On Tue, Apr 28, 2026 at 11:15:46AM +0100, Matt Fleming wrote:
> On Sat, Apr 25, 2026 at 06:58:48PM -0500, Corey Minyard wrote:
> > 
> > Oh, yeah.
> > 
> > Moving it to handle_transaction_done() is not ideal, though.  If
> > something was spewing receive messages, it would never get to events,
> > which is why I did it like I did.
> > 
> > The following should fix this.  You could also have different limits for
> > receive messages and events, but I think the following is more clear.
> > 
> > diff --git a/drivers/char/ipmi/ipmi_si_intf.c b/drivers/char/ipmi/ipmi_si_intf.c
> > index 2a739123270c..e46f4150ceb5 100644
> > --- a/drivers/char/ipmi/ipmi_si_intf.c
> > +++ b/drivers/char/ipmi/ipmi_si_intf.c
> > @@ -413,8 +413,10 @@ static void start_getting_msg_queue(struct smi_info *smi_info)
> > 
> >  	start_new_msg(smi_info, smi_info->curr_msg->data,
> >  		      smi_info->curr_msg->data_size);
> > -	smi_info->num_requests_in_a_row = 0;
> > -	smi_info->si_state = SI_GETTING_MESSAGES;
> > +	if (smi_info->si_state != SI_GETTING_MESSAGES) {
> > +	    smi_info->num_requests_in_a_row = 0;
> > +	    smi_info->si_state = SI_GETTING_MESSAGES;
> > +	}
> >  }
> > 
> >  static void start_getting_events(struct smi_info *smi_info)
> > @@ -425,8 +427,10 @@ static void start_getting_events(struct smi_info *smi_info)
> > 
> >  	start_new_msg(smi_info, smi_info->curr_msg->data,
> >  		      smi_info->curr_msg->data_size);
> > -	smi_info->num_requests_in_a_row = 0;
> > -	smi_info->si_state = SI_GETTING_EVENTS;
> > +	if (smi_info->si_state != SI_GETTING_EVENTS) {
> > +	    smi_info->num_requests_in_a_row = 0;
> > +	    smi_info->si_state = SI_GETTING_EVENTS;
> > +	}
> 
> Thanks. Does this correctly handle a stream of mixed receive+event
> flags, though? If we bounce between MESSAGES and EVENTS, won't we keep
> resetting the counter on each state transition and never hit the limit?

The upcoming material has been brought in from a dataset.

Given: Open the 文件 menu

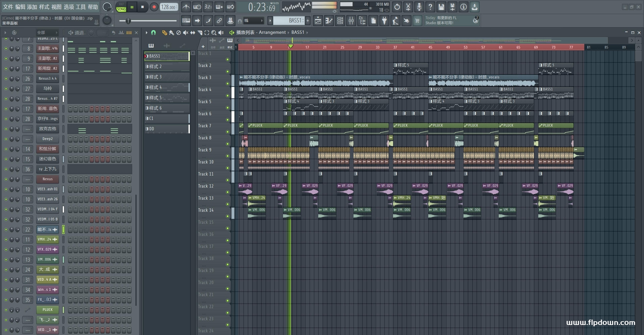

It should.  Once the limit is reached it clears the bit in msg_flags.
That should prevent the messages or events from being re-requested
until the next flags fetch.  So if a continuous stream of messages
and events was coming in, it should fetch 10 messages, clear the bit,
then fetch 10 events, then clear that bit, then go back to normal
operation.

Of course, the next flag fetch will start the process over.

> 
> I was able to cook up a simple repro in Qemu for this class of bug.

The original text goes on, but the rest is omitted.